Many of Acadia’s plants, including lowbush blueberry, bunchberry and starflower, grow at all elevations, from the trailheads to the summits.

“It’s not as simple as the bottom of the mountain leafs out, and then spring evenly spreads uphill,” she says.

“We found that sometimes high-elevation sites have warmer temperatures or sometimes the southern aspect is cooler than the northern aspect. But, wherever the warmest sites are in a given year, that’s where we are most likely to see the first leaf out and flowering.”

The timing of flowering and leaf out is tied to ecosystem services and interactions — like herbivory (feeding on plants) and pollination — and it’s important to the timing of management actions, including invasive species control.

McDonough MacKenzie says data from repeat hikes can help managers refine climate change vulnerability assessments.

Other studies have shown a plant’s ability to track spring temperatures and that advance flowering in warmer years is correlated with population persistence, and plants that do not track spring temperatures are more likely to decline in abundance.

“It’s not surprising to see plants shifting their leaf out and flowering with spring temperatures. We see this over and over again in other places and other species,” McDonough MacKenzie says.

“But, it’s great to be able to capture this trend relatively quickly, without the advantage of a (Henry David) Thoreau or an Aldo Leopold notebook providing decades of data. Park managers need information on the phenology in their parks, but most places don’t have a set of Thoreau records just hanging out in the archives, waiting for a climate change researcher to come along.”

Contributed by Caitlin McDonough MacKenzieTrail signs in Acadia National Park

Most of the species that the team studied tracked changes in temperature, but starflower did not, which suggests it may be vulnerable to future changes in climate in Acadia, says McDonough MacKenzie.

Moreover, species’ flowering and leaf-out shifts in Acadia National Park weren’t necessarily the same as they were in Thoreau’s home of Concord, Massachusetts. Some species tracked temperatures better in one place than the other.

Abraham Miller-Rushing, science coordinator for Acadia National Park and a co-author of the study, says this approach to assessing phenology — the timing of seasonal biological events — can help conservation biologists and resource managers protect natural resources in a changing environment.

”Phenology is critical to ecosystem services, interactions between species, like plants and pollinators, and to the timing of management actions,” he says. “Most protected areas don’t have long-term data, but this trails-as-transects approach could generate the necessary data in just a few years.”

The study was designed to follow popular hiking trails so citizen science volunteers can continue the research, observing future flowering and leaf out.

The researchers found that monitoring the North Ridge Trail and South Ridge Trail up and down Cadillac Mountain was sufficient to capture trends in phenology.

Richard Primack, professor at Boston University and a study co-author, says, “This research is innovative for its use of trails and environmental gradients to quickly collect data that scientists and managers need — data that scientists or volunteers could collect.”

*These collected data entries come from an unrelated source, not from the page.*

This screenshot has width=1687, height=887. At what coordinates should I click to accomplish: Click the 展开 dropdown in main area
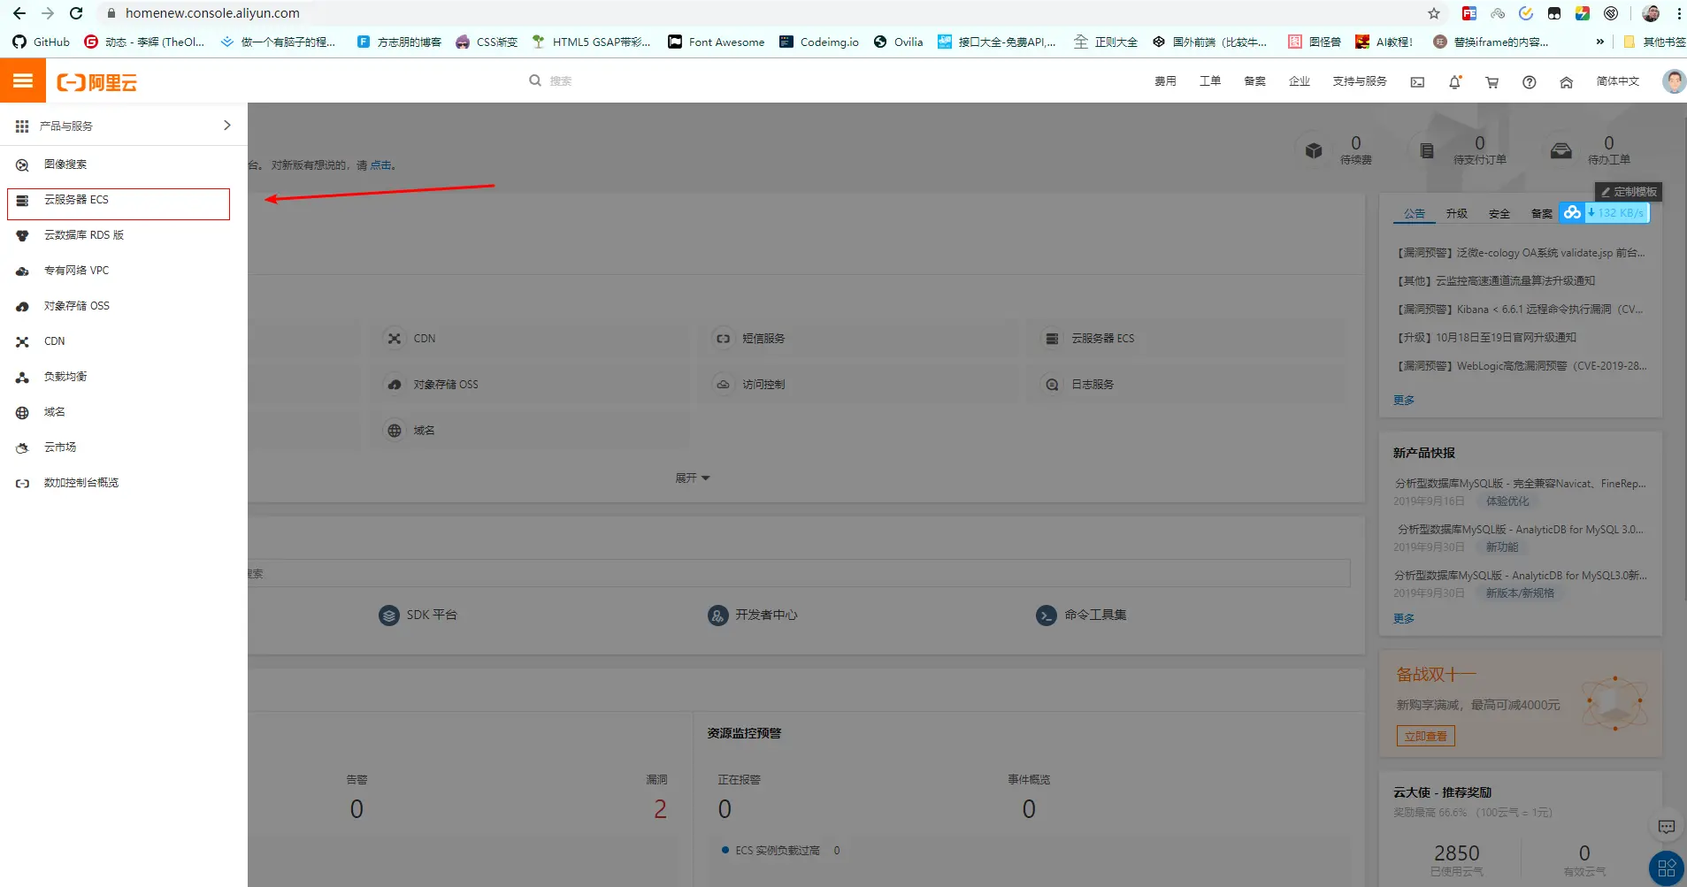[x=692, y=477]
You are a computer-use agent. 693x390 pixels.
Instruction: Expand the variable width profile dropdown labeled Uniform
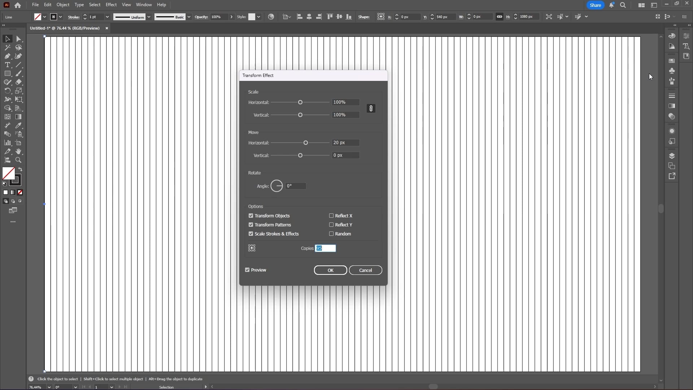149,17
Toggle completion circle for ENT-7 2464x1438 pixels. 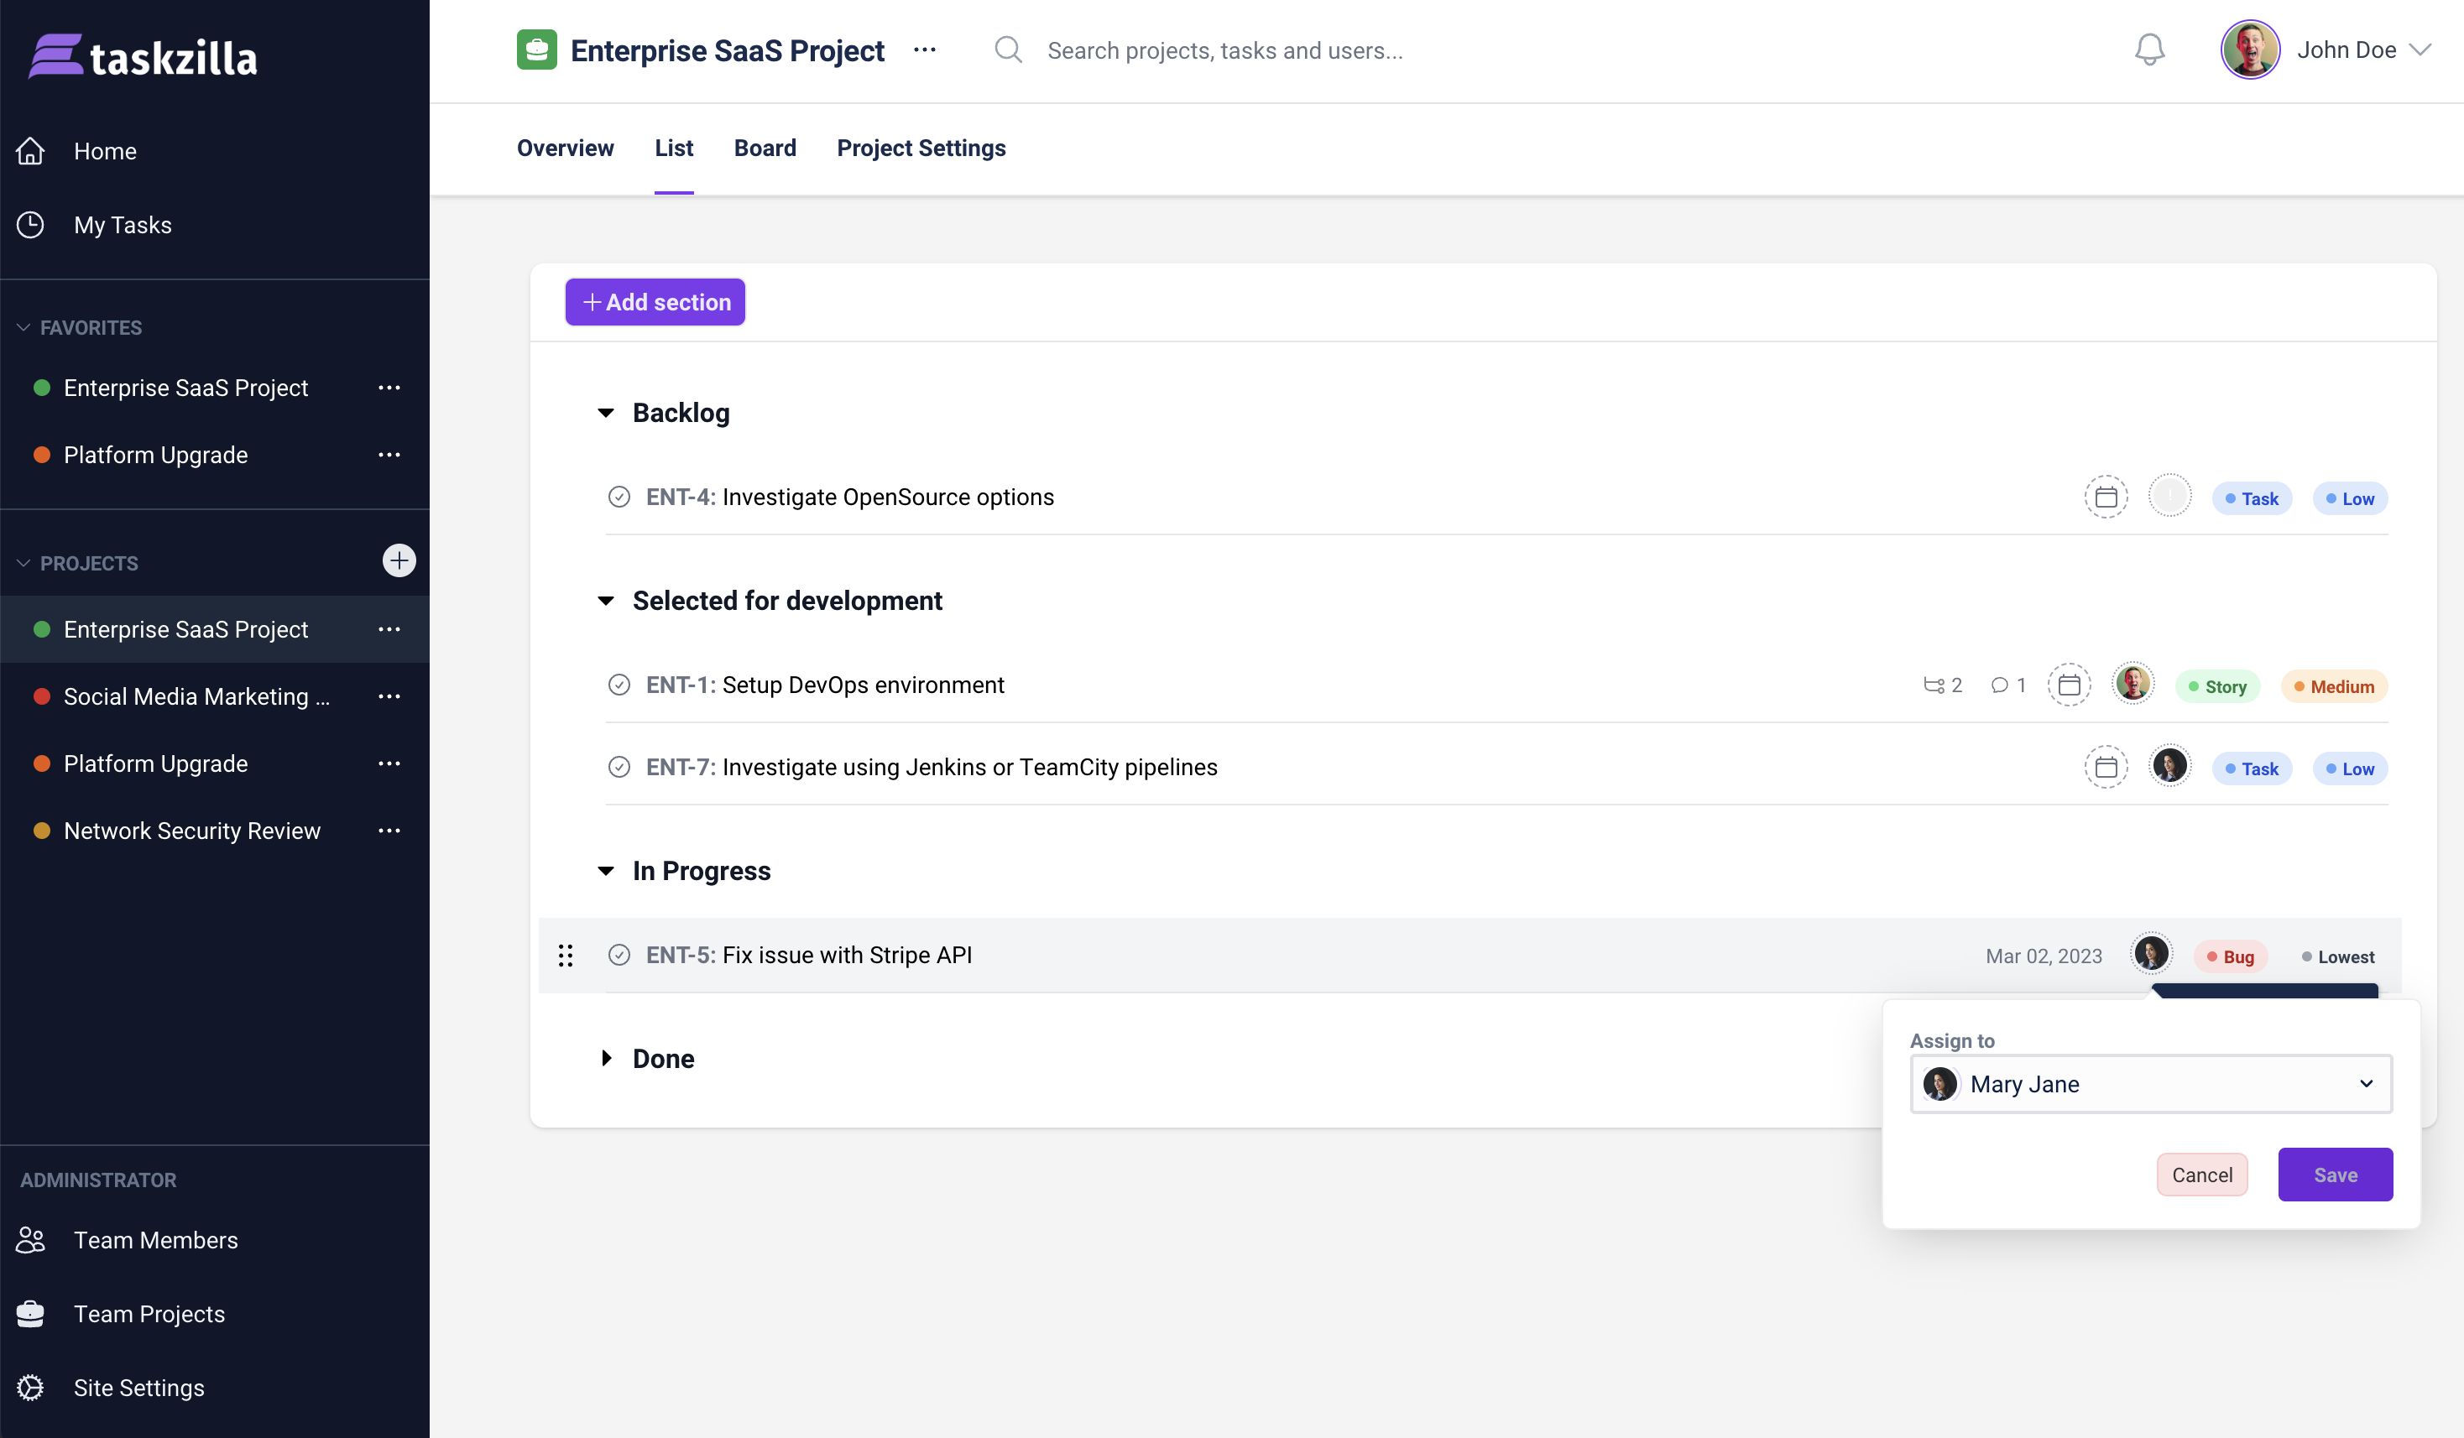(619, 767)
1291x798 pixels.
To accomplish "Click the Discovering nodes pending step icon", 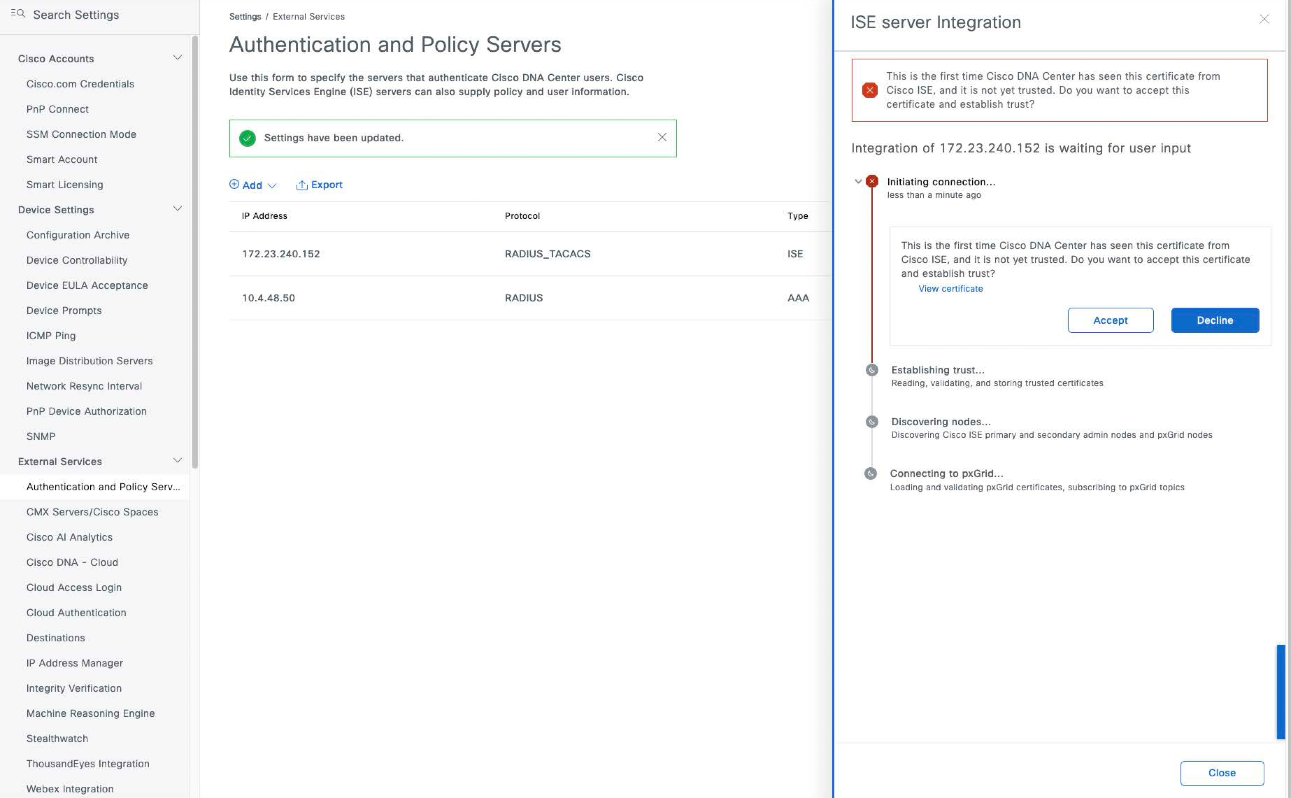I will pos(872,422).
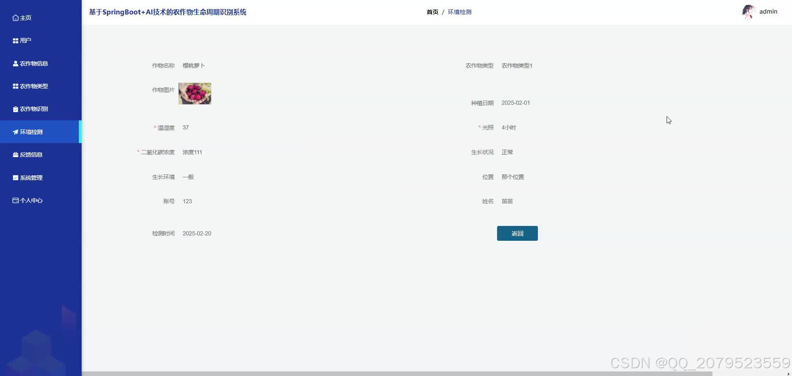Click the grid icon for 农作物类型

point(15,86)
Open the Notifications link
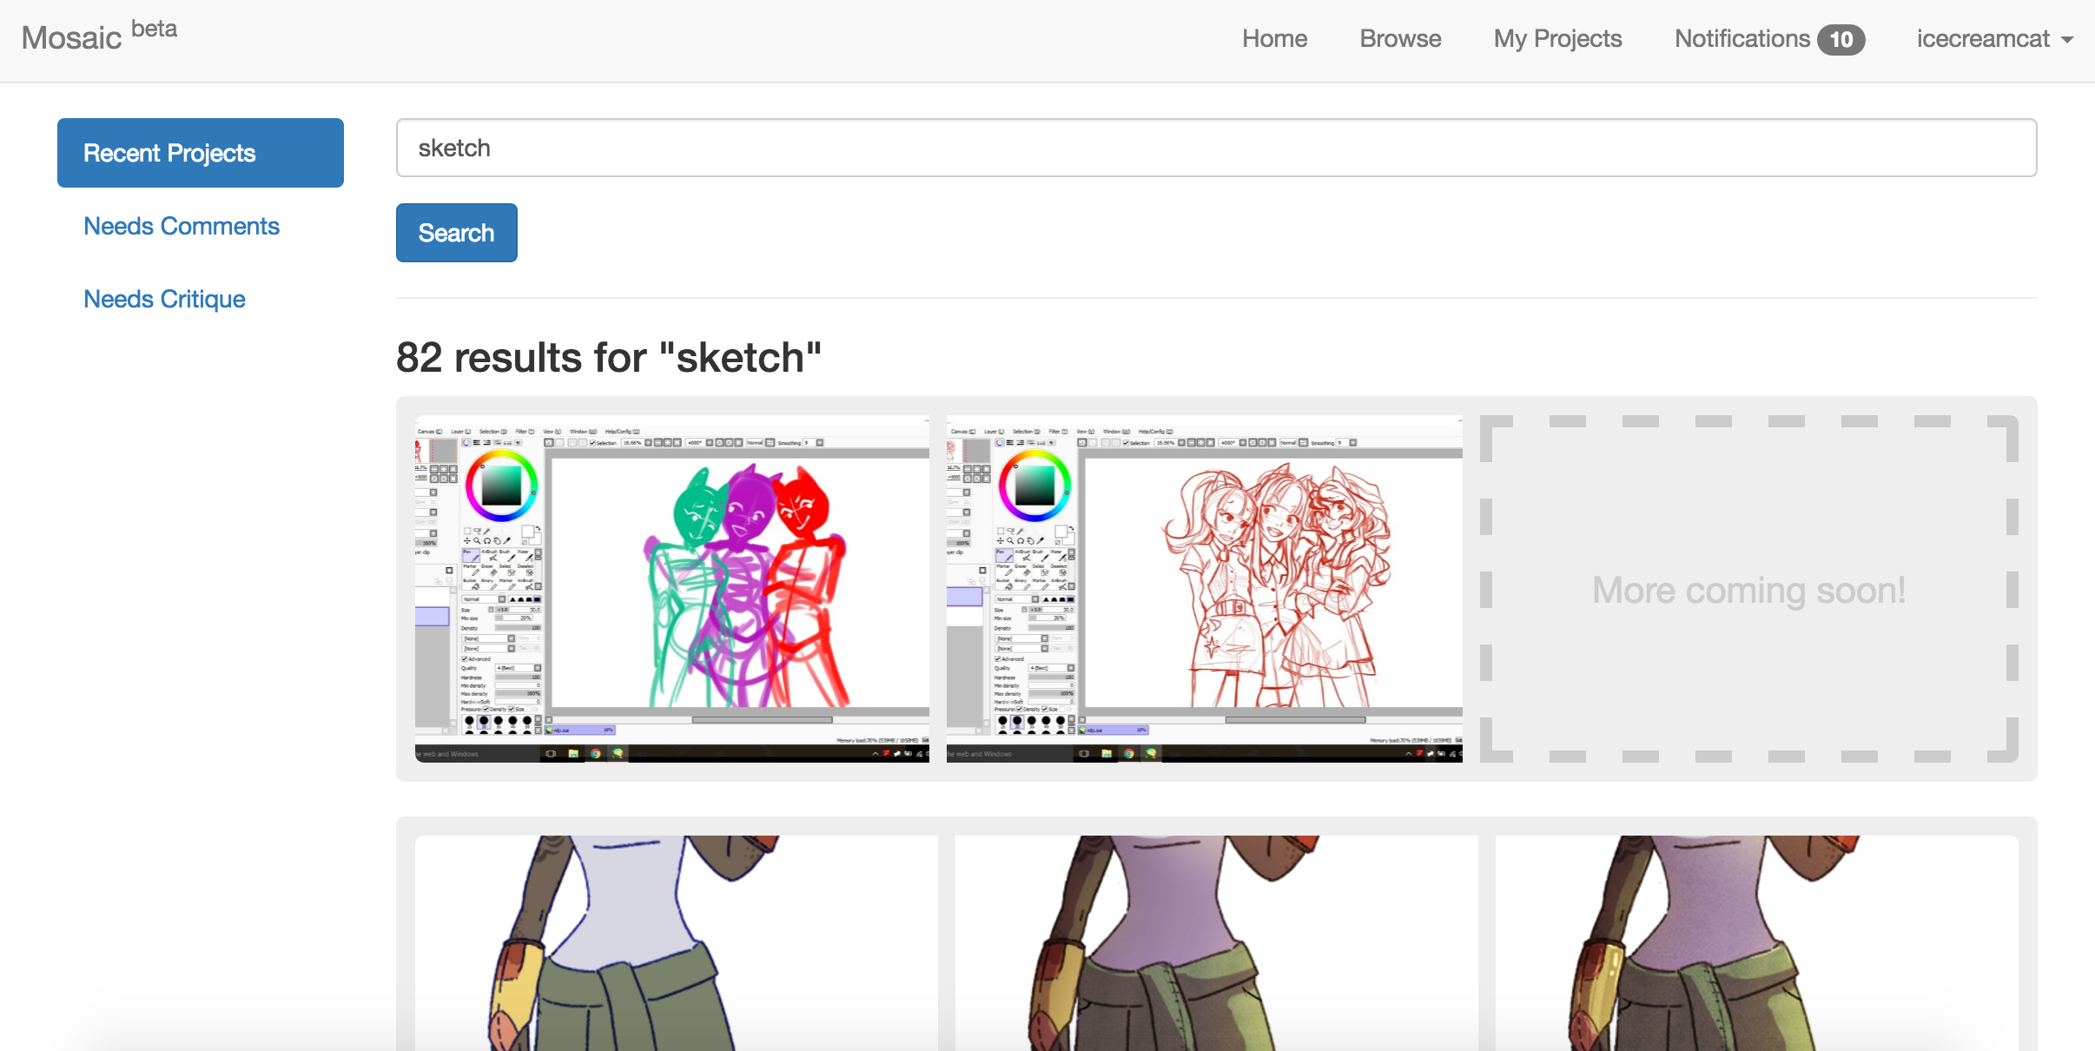The image size is (2095, 1051). point(1741,39)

The researchers say this type of intensive monitoring — hiking the same trails over and over again — can be replicated in other protected areas with environmental gradients to quickly build robust data sets for land managers.

The study, “Trails-as-transects: phenology monitoring across heterogenous microclimates in Acadia National Park, Maine,” was published in the journal Ecosphere.

In addition to the study’s scientific value, McDonough MacKenzie says she appreciated the opportunity to spend so much time on the mountains.

“The solitude of hiking early in the morning, and standing alone on the summit in one of the most popular national parks was really special,” she says.

“One of the first times I hiked Cadillac, I passed a couple who were eating lunch near the summit and they asked if I had lost something because I was looking down at the plants instead of out at the amazing view. Sometimes when I’m bored or waiting for a doctor’s appointment, I’ll just hike Sargent in my head, and move through the trail by memory.”